Friday, 24 May 2013

Walking Home. . .


Over the course of my walks in the UK, I'm often bumping into parts of the Pennine Way, which stretches 256 miles from Kirk Yetholm in the north to Edale in the south. You encounter it on the Coast to Coast, and the path up to Top Withins near Haworth is also part of this long distance trail. So I was very intrigued to read poet Simon Armitage's Walking Home: Travels With a Troubadour on the Pennine Way.

Better him than me.

From all I've heard from people who have done this trail, it's one long slog. There are many boggy bits, some rather tedious landscape, and if the weather at all acts up, it can not only be dangerous, but downright miserable.

So it was quite enjoyable to tackle it from the comforting warmth of indoor spaces, and Armitage is a good companion and guide. As with most travel books these days, there needs to be a twist but Armitage's is slightly less gimmicky than most: he attempts to walk it entirely by relying on the hospitality of strangers to put him up for the night, and to finance it completely from poetry readings given along the way. He also eschews the traditional direction of south to north, preferring to walk in the opposite direction and thus towards his home, near the start (or end) of the walk. He's not a seasoned walker and he's also not Bill Bryson; this trip isn't detailed primarily for laughs, although there are some comic moments and people encountered who are as every bit as odd as those you'll find in Bryson's A Walk in the Woods.  Instead it was more a thoughtful mediation on the physical and mental act of walking, the solitary aspects of it (ideal for a poet one suspects), the way it challenges your body parts (some of which you never knew you had until they start to hurt), with a bit of philosophizing about the nature of quests and fulfilling them (or not).  Which is appropriate since he uses Sir Gawainas one of his spiritual guides (he's previously written a translation of the poem). Also along in spirit is his uncle Robert, a veteran of the First World War who helps put his daily grind into perspective. Armitage inherited his uncle's war medals and takes them with him:
I carry them with me as an example of what one blood relative endured just so following generations could go strolling about in the great outdoors without a care in the world. Compared with mushing a packhorse through the trenches of northern France among the flying bullets and exploding bombs, the Pennine Way is a doddle, and quitting for any reason other than actual death would not only be a pathetic failure, it would be a betrayal.

**Given entries**
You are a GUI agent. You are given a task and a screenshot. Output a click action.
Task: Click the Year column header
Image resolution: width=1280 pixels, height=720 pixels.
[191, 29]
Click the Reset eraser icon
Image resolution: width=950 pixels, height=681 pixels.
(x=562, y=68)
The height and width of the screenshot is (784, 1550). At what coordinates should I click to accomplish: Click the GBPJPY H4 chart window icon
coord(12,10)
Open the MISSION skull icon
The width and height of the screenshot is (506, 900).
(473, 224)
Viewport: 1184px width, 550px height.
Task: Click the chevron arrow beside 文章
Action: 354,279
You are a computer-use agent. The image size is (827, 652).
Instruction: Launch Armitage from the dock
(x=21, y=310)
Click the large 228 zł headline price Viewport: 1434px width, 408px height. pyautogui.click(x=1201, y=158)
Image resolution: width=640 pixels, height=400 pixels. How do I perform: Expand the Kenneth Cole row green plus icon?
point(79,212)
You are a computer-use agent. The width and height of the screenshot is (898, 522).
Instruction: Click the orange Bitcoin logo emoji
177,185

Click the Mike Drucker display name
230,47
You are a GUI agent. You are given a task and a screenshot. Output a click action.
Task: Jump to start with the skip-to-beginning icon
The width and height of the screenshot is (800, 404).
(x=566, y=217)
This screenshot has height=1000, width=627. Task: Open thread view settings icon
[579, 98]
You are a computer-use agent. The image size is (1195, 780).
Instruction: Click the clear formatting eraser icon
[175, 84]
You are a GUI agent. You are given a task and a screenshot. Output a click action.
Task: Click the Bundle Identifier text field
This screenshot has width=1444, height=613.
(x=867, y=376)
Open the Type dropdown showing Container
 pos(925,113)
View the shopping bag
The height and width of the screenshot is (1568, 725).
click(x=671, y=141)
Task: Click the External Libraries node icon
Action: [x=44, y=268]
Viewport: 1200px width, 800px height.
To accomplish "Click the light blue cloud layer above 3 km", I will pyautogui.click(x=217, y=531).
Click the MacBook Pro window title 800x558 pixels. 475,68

**Assignment A**
In the review of Walking Home, how does Armitage plan to pay for his walk along the Pennine Way?
**Assignment B**
Continue the review of Simon Armitage's Walking Home from the point where the page text stops.

**Task answer A**
He plans to finance it entirely through poetry readings given along the way.

**Task answer B**
I really enjoyed cheering him on throughout this book, even though it has definitely turned me against ever doing the whole walk myself, though I have earmarked certain stages that would make lovely day hikes. Perhaps the most heartening bit was reading about the willingness of people to travel quite a way to rather obscure villages to hear him read his poetry; his nightly takings in the sock he passes around are always quite decent. This summer he's embarking on another long distance path (and another book), this time walking the South West Coastal Path (bits of which I've also done). If you want to walk along with him, his itinerary is posted on his website here. I'm not surprised he's tackling another route; long distance walking does get addictive.  When I was walking the Coast to Coast last summer, I definitely identified with Armitage's conclusion:
. . . over the past fortnight, my habitat has become the journey itself and my new habit is to walk. That's what I do now: I lace up my boots and head into the hills, then do the same again the next day, and the day after that, and the day after that. Where do I live at the moment?  On the move. It's a routine, a rhythm, the norm. I walk therefore I am. And now that I've got used to it, I feel too lazy to stop.
He'll also be in Liverpool giving a reading at Leaf on Monday, June 10th.  I might just saunter along to hear him.